I ran this script from Tabular Editor.

And that’s it, my measures are organized perfectly.

Scenario 3

There are inconsistencies in the way measures are named. For example, the period horizons are sometimes wrapped in round brackets and sometimes not. This may sound trivial, but in an enterprise self-serve semantic model it matters. And once again, doing this manually across a monster model is a painful task. Not anymore, I created C# code for this too.

In my sample model there are many measures with period horizons (YTD, MTD, MOM etc.) in their names.

I prepared a C# script to wrap those period horizons in parentheses.

// Measure Name Normaliser
// Wraps period horizon keywords in brackets in measure names
// e.g. "Total Sales YTD" -> "Total Sales (YTD)"
// "Total Orders PY YTD" -> "Total Orders (PY YTD)"
// Run this in Tabular Editor -> Advanced Script Editor
// 1. Period keywords to wrap in brackets
// Order matters: compound periods before their components
var periodKeywords = new List<string> {
"PY YTD",
"PY MTD",
"PY QTD",
"YTD",
"MTD",
"QTD",
"YOY",
"MOM",
"QOQ",
"PY",
"PM",
"PQ"
};
// 2. Target table
string targetTableName = "KeyMeasuresTable";
var table = Model.Tables[targetTableName];
if (table != null)
{
foreach (var m in table.Measures)
{
string originalName = m.Name;
string newName = originalName;
foreach (var keyword in periodKeywords)
{
// Skip if already wrapped in brackets
if (newName.Contains("(" + keyword + ")"))
continue;
// Replace " KEYWORD" with " (KEYWORD)"
newName = newName.Replace(" " + keyword, " (" + keyword + ")");
}
if (newName != originalName)
m.Name = newName;
}
}

I ran this code from Tabular Editor and it worked perfectly.

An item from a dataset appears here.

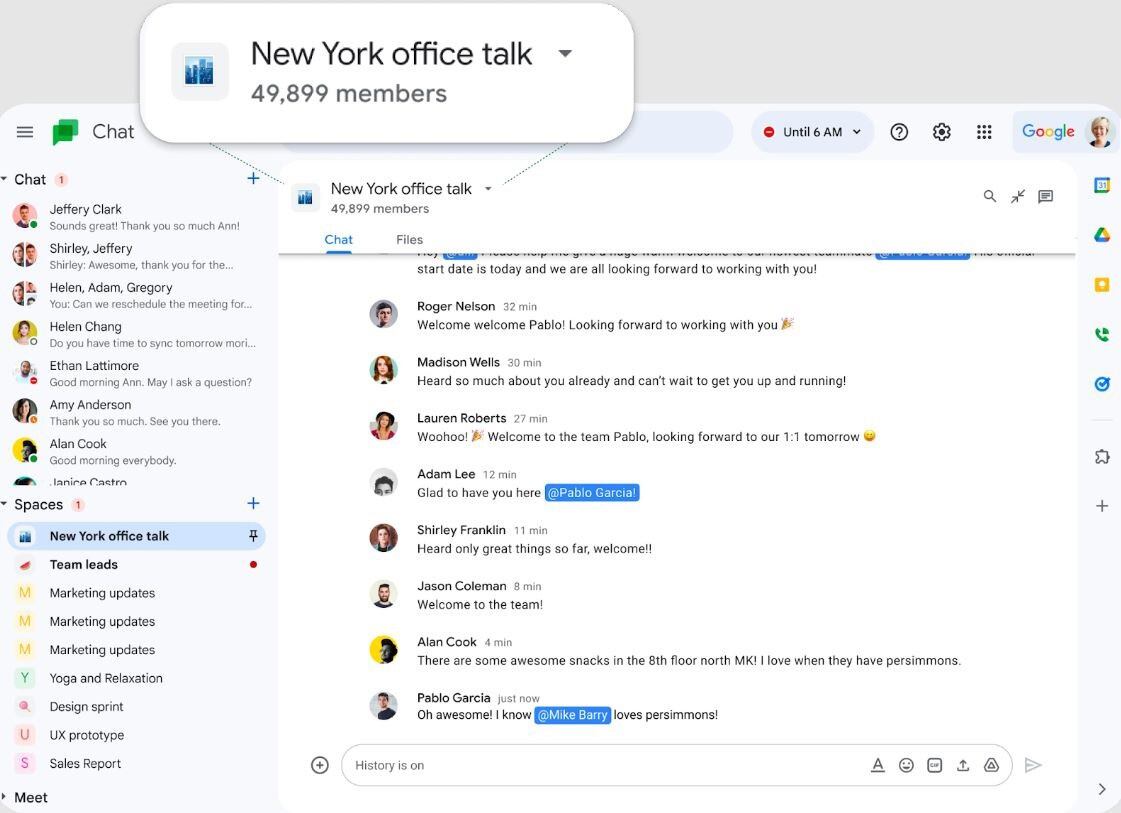Insert a GIF using the GIF icon
The width and height of the screenshot is (1121, 813).
tap(934, 765)
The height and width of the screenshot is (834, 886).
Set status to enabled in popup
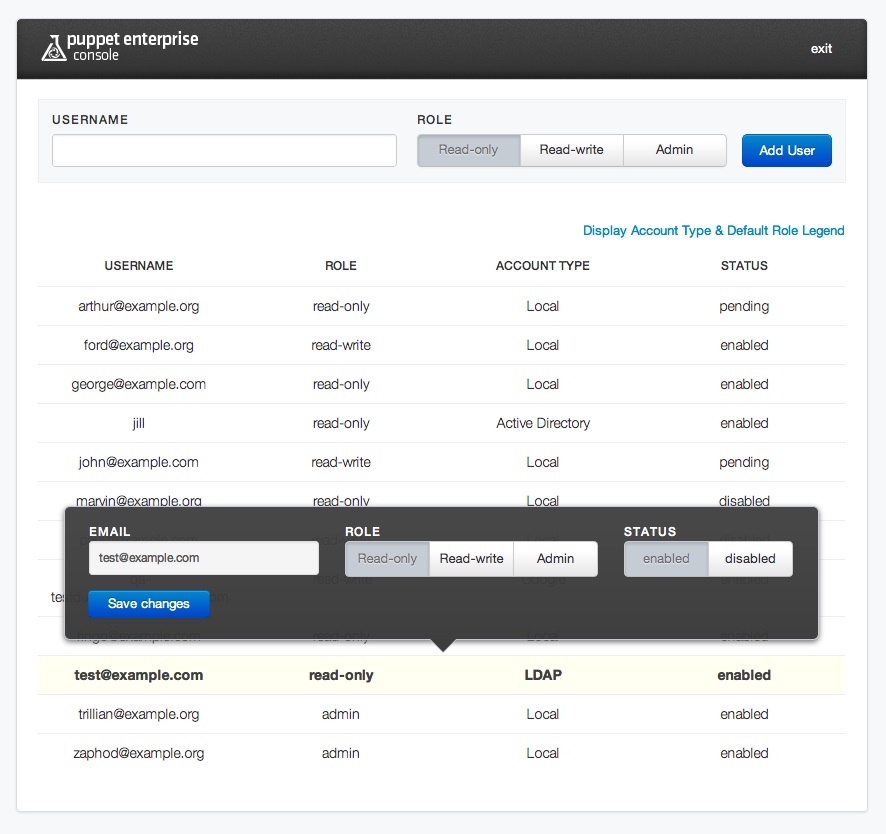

Now comes the last and most interesting scenario.

Scenario 4

Across all the measures, the SUMMARIZECOLUMNS function is used in more than 60% of them. We all know the syntax of this function.

SUMMARIZECOLUMNS( <groupBy_columnName> [, < groupBy_columnName >]…, [<filterTable>]…[, <name>, <expression>]…)

I was given a task to add one additional group-by column to this function. A few complexities made this harder: the group-by column I needed to add differed from measure to measure, depending on the columns already present in the summarize block. And on top of that, I only needed to update a specific set of measures, not all of them. With all these complexities stacked together,

Initially I thought this would take at least a full week to complete. I was also a little scared of making manual errors along the way. So I created C# code that does the job with 100% accuracy. I built it so that it would:

1. Find all the target measures
2. Update those measures appropriately
3. Create a CSV file on my local machine listing which measures were updated, what the original logic was, and how it changed

The CSV creation is purely optional, I added it only because I can use it for validation.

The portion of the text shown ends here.